* OBJECTIVE: Retype the lines of the listing below from the line holding "For every named target in this 811×1146" through the listing's final line, both inclusive, character for character.

* DATA PROVIDED:

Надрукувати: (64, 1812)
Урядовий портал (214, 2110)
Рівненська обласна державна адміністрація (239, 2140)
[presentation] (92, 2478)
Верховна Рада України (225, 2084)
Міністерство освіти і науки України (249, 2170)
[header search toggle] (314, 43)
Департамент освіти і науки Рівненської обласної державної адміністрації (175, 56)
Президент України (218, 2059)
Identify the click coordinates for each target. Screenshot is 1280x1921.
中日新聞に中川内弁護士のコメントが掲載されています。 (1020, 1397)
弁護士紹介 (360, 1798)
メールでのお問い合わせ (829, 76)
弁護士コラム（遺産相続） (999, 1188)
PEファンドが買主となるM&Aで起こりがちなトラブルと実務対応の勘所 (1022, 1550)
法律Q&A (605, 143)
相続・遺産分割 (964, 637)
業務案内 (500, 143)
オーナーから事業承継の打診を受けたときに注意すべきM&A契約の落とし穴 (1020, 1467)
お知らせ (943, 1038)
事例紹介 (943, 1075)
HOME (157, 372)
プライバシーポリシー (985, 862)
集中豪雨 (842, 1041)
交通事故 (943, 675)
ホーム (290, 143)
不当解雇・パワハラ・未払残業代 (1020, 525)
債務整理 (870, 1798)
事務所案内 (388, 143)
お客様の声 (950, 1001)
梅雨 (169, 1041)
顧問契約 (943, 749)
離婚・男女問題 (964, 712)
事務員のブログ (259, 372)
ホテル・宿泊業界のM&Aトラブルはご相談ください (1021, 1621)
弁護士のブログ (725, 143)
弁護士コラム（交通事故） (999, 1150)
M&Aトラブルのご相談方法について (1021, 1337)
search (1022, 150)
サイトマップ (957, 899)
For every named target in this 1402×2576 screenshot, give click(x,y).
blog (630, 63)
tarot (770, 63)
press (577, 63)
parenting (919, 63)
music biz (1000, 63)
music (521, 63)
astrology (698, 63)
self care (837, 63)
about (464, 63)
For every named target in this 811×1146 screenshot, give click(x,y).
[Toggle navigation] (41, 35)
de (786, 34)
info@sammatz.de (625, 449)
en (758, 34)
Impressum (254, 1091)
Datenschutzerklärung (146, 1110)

* FINISHED TASK:
For every named target in this 811×1146 screenshot, give click(x,y).
[Toggle navigation] (41, 35)
de (786, 34)
info@sammatz.de (625, 449)
en (758, 34)
Impressum (254, 1091)
Datenschutzerklärung (146, 1110)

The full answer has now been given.